LONDON: Saudi Energy Minister Khalid Al-Falih on Monday questioned what he described as the “hype” of the electric vehicle market and compared it to past misconceptions around the theory of peak oil.
He told the CERAWeek energy gathering by IHS Markit in New Delhi that petrol and diesel engines would co-exist with emerging electric and hydrogen fuel cell technologies for much longer than widely expected.
Miscalculations around the pace of electrification could create “serious” risks around global energy security, he said.
“Conventional vehicles today, despite all the hype, represent 99.8 percent of the global vehicle fleet.
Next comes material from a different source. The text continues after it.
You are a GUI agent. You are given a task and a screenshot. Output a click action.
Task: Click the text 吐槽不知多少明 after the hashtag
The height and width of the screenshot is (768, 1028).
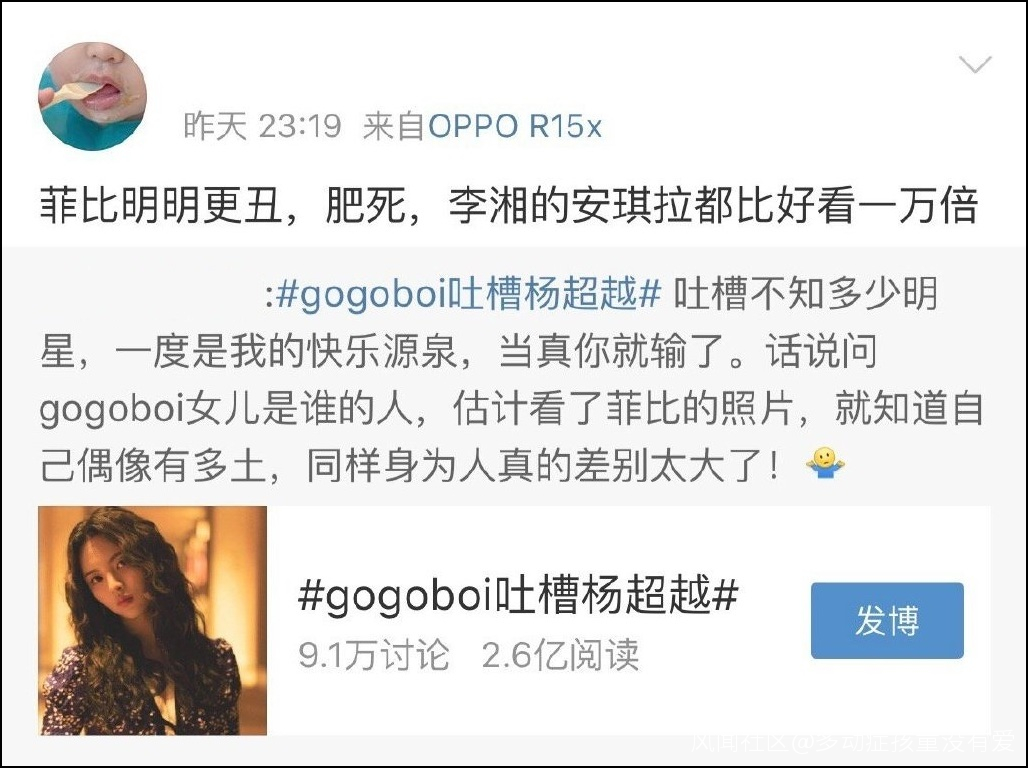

That means electric vehicles with 0.2 percent of the fleet, only substitute about 30,000 barrels per day of oil equivalent of a total global oil demand of about 100 million barrels.
“Even if those numbers increase by a factor of 100 over the next couple of decades, they would still remain negligible in the global energy mix.”
He said: “History tells us that orderly energy transformations are a complex phenomenon involving generational time frames as opposed to quick switches that could lead to costly setbacks.”
In another broadside aimed at electric vehicles, the Saudi energy minister highlighted past misconceptions about global energy demand growth — and specifically the notion of “peak oil.”
“I remember thought leaders within the industry telling us that oil demand will peak at 95 million barrels per day. Had we listened to them and not invested . . . imagine the tight spot we would be in today.”
“Let’s also remember that in many parts of the world, roughly three fourths of the electricity, which would also power electric vehicles, is currently generated by coal, including here in India. So you could think of any electric vehicle running in the streets of Delhi as essentially being a coal-powered automobile.”
“When it comes to renewables, the fundamental challenge of battery storage remains unresolved — a factor that is essential to the intermittency issue impacting wind and solar power. Therefore the more realistic narrative and assessment is that electric vehicles and renewables will continue to make technological and economic progress and achieve greater market penetration — but at a relatively gradual rate and as a result, conventional energy will be with us for a long, long time to come.”